◆ WHAT THIS TASK INVOLVES: Using the data below, return the stretch from the line that contains "Delivery & collection (252, 2158)" through the line that contains "Gift Cards & vouchers (515, 1968)", both included, exactly as it stands and nothing beyond it.

[Items from a dataset]
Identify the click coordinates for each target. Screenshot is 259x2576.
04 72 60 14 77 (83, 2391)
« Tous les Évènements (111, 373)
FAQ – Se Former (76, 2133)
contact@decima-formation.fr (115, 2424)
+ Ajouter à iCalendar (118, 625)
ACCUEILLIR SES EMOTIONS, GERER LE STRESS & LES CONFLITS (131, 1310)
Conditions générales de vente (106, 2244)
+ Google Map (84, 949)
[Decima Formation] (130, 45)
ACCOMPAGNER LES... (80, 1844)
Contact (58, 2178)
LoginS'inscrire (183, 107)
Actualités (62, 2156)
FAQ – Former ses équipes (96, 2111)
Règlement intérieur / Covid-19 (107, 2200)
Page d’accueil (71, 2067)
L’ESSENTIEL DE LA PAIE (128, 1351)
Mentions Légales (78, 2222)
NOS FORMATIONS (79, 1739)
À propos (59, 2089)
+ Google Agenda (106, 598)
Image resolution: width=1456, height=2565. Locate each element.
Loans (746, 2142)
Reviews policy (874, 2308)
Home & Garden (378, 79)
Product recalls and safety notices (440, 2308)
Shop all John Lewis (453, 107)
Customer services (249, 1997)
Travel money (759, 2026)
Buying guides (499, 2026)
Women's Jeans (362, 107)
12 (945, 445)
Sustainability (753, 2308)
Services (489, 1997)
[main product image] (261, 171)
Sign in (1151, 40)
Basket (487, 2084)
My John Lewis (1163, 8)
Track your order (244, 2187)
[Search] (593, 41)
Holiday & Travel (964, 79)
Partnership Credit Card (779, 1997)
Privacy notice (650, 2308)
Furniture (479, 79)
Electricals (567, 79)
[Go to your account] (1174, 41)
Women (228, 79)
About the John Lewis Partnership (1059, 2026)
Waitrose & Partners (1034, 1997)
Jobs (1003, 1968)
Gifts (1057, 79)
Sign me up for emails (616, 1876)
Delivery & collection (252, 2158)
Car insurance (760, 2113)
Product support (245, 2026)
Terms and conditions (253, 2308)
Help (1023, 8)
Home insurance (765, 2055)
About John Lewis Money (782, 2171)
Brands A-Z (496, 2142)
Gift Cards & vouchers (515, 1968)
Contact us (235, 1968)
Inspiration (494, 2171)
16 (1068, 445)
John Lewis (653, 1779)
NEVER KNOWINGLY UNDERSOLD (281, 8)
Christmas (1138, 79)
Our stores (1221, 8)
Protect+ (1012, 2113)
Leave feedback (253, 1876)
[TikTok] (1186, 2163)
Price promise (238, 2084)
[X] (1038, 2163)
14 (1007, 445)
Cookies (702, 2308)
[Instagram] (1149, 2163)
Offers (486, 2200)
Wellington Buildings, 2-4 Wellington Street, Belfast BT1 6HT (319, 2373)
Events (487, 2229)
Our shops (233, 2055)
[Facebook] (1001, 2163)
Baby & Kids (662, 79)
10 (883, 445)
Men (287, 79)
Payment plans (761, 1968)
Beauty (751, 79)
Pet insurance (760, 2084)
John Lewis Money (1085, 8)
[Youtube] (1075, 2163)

◆ TASK RESULT:
Delivery & collection (252, 2158)
Car insurance (760, 2113)
Product support (245, 2026)
Terms and conditions (253, 2308)
Help (1023, 8)
Home insurance (765, 2055)
About John Lewis Money (782, 2171)
Brands A-Z (496, 2142)
Gift Cards & vouchers (515, 1968)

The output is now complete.